▶ [Material for this task]:

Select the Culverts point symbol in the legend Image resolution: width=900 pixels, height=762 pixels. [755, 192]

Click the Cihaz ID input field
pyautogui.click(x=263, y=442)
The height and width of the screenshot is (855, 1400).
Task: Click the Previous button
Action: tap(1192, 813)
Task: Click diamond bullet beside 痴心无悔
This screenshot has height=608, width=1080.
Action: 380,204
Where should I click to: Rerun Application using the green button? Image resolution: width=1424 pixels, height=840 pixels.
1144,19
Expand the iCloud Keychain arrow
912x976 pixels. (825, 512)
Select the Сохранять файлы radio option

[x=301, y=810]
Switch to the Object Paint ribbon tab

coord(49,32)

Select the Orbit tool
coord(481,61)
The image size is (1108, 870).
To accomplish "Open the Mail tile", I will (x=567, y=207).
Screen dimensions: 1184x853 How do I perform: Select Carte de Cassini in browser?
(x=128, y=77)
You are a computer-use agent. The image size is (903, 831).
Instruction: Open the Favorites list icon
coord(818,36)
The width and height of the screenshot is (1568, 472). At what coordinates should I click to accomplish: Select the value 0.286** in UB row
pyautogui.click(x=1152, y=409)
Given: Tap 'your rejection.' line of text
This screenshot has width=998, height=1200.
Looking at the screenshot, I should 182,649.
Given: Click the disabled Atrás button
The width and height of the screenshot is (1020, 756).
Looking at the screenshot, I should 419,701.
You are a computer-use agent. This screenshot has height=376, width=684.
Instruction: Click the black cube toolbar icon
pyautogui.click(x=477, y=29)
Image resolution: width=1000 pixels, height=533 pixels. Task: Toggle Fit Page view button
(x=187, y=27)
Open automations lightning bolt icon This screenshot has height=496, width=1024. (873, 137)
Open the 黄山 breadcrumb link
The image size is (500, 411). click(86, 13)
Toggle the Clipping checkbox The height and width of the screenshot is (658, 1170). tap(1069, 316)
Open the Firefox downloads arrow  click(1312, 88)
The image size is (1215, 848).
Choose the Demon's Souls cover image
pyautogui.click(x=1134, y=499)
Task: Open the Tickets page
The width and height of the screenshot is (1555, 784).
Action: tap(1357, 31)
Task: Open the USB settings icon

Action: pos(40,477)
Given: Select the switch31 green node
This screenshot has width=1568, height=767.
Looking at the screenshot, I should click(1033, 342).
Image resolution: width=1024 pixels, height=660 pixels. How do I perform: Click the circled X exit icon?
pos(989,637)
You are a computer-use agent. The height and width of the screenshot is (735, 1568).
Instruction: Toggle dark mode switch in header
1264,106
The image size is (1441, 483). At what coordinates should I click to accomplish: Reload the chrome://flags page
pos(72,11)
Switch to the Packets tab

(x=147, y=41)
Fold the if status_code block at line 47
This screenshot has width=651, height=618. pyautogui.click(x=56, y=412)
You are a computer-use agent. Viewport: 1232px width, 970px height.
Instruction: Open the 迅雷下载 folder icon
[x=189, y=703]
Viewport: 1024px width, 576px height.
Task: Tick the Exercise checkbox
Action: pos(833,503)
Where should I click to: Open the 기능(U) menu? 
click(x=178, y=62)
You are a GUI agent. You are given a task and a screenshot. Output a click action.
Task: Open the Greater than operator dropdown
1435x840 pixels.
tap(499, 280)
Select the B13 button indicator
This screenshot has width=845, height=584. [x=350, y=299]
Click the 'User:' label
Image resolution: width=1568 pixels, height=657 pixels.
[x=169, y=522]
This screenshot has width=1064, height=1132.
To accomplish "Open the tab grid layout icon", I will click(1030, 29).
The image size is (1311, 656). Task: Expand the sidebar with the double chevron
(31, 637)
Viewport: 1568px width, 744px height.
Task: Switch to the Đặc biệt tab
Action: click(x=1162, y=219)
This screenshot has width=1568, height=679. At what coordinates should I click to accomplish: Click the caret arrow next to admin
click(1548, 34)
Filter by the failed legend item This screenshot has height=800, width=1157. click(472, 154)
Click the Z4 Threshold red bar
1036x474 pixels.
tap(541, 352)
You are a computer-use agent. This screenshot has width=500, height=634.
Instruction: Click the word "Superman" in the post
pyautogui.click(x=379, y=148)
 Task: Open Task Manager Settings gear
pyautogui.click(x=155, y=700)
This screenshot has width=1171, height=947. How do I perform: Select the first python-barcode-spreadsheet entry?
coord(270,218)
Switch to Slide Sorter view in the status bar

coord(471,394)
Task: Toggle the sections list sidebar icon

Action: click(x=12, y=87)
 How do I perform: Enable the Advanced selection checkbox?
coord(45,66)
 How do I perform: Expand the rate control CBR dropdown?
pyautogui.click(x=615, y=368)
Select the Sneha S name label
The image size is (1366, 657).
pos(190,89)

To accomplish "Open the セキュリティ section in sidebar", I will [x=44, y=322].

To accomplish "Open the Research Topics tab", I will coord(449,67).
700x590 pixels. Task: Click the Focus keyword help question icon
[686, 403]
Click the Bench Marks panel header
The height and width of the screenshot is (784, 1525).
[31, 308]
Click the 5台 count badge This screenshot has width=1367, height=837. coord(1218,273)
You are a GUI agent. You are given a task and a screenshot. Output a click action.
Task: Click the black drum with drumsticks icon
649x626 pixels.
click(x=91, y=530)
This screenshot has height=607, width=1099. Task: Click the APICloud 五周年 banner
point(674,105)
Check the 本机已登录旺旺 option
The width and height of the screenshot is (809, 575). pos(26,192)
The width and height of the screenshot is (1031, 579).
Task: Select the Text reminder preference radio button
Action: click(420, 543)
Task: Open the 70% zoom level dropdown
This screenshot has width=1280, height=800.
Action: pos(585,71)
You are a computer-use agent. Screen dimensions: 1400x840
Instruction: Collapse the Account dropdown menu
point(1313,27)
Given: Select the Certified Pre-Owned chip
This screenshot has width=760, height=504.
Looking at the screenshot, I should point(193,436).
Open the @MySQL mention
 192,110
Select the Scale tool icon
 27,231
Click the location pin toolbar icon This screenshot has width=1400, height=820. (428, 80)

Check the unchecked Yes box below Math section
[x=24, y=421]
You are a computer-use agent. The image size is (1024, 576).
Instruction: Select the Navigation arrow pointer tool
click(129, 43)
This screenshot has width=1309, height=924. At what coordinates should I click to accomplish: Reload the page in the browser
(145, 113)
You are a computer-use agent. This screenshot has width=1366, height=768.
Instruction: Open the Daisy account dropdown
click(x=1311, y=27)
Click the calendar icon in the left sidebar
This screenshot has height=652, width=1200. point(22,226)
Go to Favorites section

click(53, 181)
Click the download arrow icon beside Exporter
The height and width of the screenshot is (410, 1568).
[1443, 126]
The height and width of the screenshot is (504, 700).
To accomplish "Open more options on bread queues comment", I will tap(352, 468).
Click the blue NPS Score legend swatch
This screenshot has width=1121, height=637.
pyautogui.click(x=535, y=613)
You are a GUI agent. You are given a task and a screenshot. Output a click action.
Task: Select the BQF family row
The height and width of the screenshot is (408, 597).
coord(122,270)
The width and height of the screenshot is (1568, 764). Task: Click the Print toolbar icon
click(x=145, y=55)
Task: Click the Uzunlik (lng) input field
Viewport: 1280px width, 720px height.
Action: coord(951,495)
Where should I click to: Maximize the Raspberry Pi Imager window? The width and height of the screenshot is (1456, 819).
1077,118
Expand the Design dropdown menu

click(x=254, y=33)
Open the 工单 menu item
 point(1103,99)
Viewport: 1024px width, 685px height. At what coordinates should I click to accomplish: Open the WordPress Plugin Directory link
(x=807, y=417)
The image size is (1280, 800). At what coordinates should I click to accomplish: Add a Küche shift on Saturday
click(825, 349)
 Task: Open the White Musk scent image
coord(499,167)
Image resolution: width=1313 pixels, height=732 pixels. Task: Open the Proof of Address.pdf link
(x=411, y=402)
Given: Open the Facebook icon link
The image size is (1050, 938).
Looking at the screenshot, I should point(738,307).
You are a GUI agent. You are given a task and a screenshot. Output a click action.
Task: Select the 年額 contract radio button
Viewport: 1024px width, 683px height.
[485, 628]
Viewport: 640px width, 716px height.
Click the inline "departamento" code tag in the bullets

▶ [Task goal]: How many of the lines above contain the word "black"? Reply with the number alone.

▶ [The output]: 2